→ **TASK TO CARRY OUT**: Could you please retype all of the data below exactly?

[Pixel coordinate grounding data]

══════════

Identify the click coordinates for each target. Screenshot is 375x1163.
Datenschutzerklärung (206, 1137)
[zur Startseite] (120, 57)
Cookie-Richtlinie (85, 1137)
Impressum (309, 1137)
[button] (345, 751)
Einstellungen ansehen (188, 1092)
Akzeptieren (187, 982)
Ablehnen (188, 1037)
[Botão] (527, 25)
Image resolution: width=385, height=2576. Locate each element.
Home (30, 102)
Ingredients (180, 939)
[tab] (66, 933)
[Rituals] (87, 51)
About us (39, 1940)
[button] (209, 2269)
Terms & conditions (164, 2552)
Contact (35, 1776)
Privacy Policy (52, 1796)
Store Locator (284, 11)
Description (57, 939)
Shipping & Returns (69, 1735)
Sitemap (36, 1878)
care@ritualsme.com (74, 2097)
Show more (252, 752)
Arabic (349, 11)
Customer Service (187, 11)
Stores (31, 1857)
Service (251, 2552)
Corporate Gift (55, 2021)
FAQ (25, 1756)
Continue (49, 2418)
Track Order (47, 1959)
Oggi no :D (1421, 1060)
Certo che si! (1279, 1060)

══════════

→ **WRITTEN RESPONSE**:
Identify the click coordinates for each target. Screenshot is 375x1163.
Datenschutzerklärung (206, 1137)
[zur Startseite] (120, 57)
Cookie-Richtlinie (85, 1137)
Impressum (309, 1137)
[button] (345, 751)
Einstellungen ansehen (188, 1092)
Akzeptieren (187, 982)
Ablehnen (188, 1037)
[Botão] (527, 25)
Image resolution: width=385, height=2576. Locate each element.
Home (30, 102)
Ingredients (180, 939)
[tab] (66, 933)
[Rituals] (87, 51)
About us (39, 1940)
[button] (209, 2269)
Terms & conditions (164, 2552)
Contact (35, 1776)
Privacy Policy (52, 1796)
Store Locator (284, 11)
Description (57, 939)
Shipping & Returns (69, 1735)
Sitemap (36, 1878)
care@ritualsme.com (74, 2097)
Show more (252, 752)
Arabic (349, 11)
Customer Service (187, 11)
Stores (31, 1857)
Service (251, 2552)
Corporate Gift (55, 2021)
FAQ (25, 1756)
Continue (49, 2418)
Track Order (47, 1959)
Oggi no :D (1421, 1060)
Certo che si! (1279, 1060)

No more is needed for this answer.